I would like to find all matrices which commute with all $2\times2$ matrices. I started solving problem in this way:

1) I have this matrix $A$ with real numbers:
$$A=\left[\begin{array}{cc}a &b\\c &d\end{array}\right]$$
2) Matrix which commute with matrix $A$ is matrix $B$:
$$B = \left[\begin{array}{cc}e& f\\ g &h\end{array}\right]$$
3) When i solve the equation $AB=BA$, I get this:
$$\left[\begin{array}{cc}ae+bg&af+bh\\ce+dg&cf+dh\end{array}\right]=\left[\begin{array}{cc}ea+cf&eb+df\\ga+ch&gb+dh\end{array}\right]$$

How I can get the general look of wanted matrix?

Answer 1

what are the $2 \times 2$ matrices $\pmatrix{a&b\\c&d}$ that commute with $\pmatrix{0&1\\0&0}?$

$$ \pmatrix{0&a\\0&c} = \pmatrix{a&b\\c&d} \pmatrix{0&1\\0&0} = \pmatrix{0&1\\0&0}\pmatrix{a&b\\c&d}=\pmatrix{c&d\\0&0}$$ implies we need $$ a= d, c = 0$$

by considering the matrix $\pmatrix{0&0\\1&0}$ you will find $$ a= d, b = 0$$

the matrix of the form $$\pmatrix{a&0\\0&a}$$ called the scalar matrix is the matrix that commutes with all $2 \times 2$ matrices.

Answer 2

The set of $2\times 2$ matrices with non-zero determinant form a group under the operation of matrix multiplication.
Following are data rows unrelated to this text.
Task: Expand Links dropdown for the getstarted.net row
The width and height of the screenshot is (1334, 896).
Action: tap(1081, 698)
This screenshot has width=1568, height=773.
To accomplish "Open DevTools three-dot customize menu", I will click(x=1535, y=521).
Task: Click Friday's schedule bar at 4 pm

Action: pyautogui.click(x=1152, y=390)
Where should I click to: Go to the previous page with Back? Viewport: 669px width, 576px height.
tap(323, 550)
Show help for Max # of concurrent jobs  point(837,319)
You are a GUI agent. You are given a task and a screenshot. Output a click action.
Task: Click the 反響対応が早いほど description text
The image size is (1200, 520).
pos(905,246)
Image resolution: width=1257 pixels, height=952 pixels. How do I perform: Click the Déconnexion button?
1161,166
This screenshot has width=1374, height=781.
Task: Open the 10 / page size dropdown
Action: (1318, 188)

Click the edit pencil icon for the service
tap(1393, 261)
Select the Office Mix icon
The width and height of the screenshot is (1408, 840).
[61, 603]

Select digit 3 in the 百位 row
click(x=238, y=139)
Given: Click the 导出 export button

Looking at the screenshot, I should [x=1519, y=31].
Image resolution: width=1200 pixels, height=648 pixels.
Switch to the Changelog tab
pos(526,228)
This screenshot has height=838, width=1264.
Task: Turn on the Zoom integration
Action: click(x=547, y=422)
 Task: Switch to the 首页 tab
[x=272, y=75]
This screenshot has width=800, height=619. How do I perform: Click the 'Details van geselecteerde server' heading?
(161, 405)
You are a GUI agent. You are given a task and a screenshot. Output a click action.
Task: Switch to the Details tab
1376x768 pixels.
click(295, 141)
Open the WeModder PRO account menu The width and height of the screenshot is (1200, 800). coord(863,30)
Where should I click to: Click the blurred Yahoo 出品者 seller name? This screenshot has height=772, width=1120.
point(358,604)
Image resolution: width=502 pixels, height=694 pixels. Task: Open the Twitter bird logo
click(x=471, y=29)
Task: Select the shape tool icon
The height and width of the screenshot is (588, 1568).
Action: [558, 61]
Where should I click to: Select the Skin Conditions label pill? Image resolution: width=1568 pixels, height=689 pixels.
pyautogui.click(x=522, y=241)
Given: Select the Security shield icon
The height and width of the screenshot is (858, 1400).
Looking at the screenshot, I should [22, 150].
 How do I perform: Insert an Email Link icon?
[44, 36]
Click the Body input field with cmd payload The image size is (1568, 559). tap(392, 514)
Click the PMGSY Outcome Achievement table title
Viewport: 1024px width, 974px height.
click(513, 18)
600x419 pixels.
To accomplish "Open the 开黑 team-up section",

For any group $G$ the centre of $G$, denoted $Z(G)$, is defined as $$Z(G)=\{ z \in G : zg = gz \ \ \text{for all} \ \ g \in G \}$$

We use the letter $Z$ because "zentrum" is "centre" in German. This is exactly what you want: you want the $2\times 2$ matrices $z$ for which, for any $2\times 2$ matrix $g$, you have $zg=gz$.

The group of $n\times n$ matrices with real entries is called the general linear group and is denoted by $\mathrm{GL}(n,\mathbb{R})$. In your case, you have $2\times 2$ matrices, and so $n=2$.

It turns out that the centre of $\mathrm{GL}(n,\mathbb{R})$, for all $n$, is given by the matrices which are a multiple of the identity matrix. The identity matrix is the identity element of the group. In the case $n=2$ $$Z(G) = \left\{ \left(\begin{array}{cc} k & 0 \\ 0 & k \end{array}\right) : k \in \mathbb{R}, \ k \neq 0 \right\}$$

If you don't want a group structure then you can include $k=0$.

Edit: Request for proof

The proof can be found by Googling "Centre of the General Linear Group".

Answer 3

we can try four different scenarios with matrices that have 3 zero entires. We can assumed $\mathbf{A}=\begin{pmatrix} a & b \\ c & d \end{pmatrix}$. We can then try $\mathbf{B}=\begin{pmatrix} 0 & 0 \\ 0 & 1 \end{pmatrix}$. Solving for $a,b,c$ & $d$ we get $\mathbf{AB}=\mathbf{BA}$ when $c=0$ and $b=0$. We can then solve for $\mathbf{B}=\begin{pmatrix} 1 & 0 \\ 0 & 0 \end{pmatrix}$ which gives us $\mathbf{AB}=\mathbf{BA}$ when $b=0$ and $c=0$. For $\mathbf{B}=\begin{pmatrix} 0 & 1 \\ 0 & 0 \end{pmatrix}$ we get $\mathbf{AB}=\mathbf{BA}$ when $c=0$ and when $a=d$. The last equation, $\mathbf{B}=\begin{pmatrix} 0 & 0 \\ 1 & 0 \end{pmatrix}$, give us $\mathbf{AB}=\mathbf{BA}$ when $b=0$, $c=0$, $a=d$.

These equations imply that $a=d$ and $b=c=0$. this means that $\mathbf{A}=\begin{pmatrix} a & 0 \\ 0 & a \end{pmatrix}$ is the form for all possible solutions for $A$ in which every matrix of the form found commute with all matrices $\bold{B}$.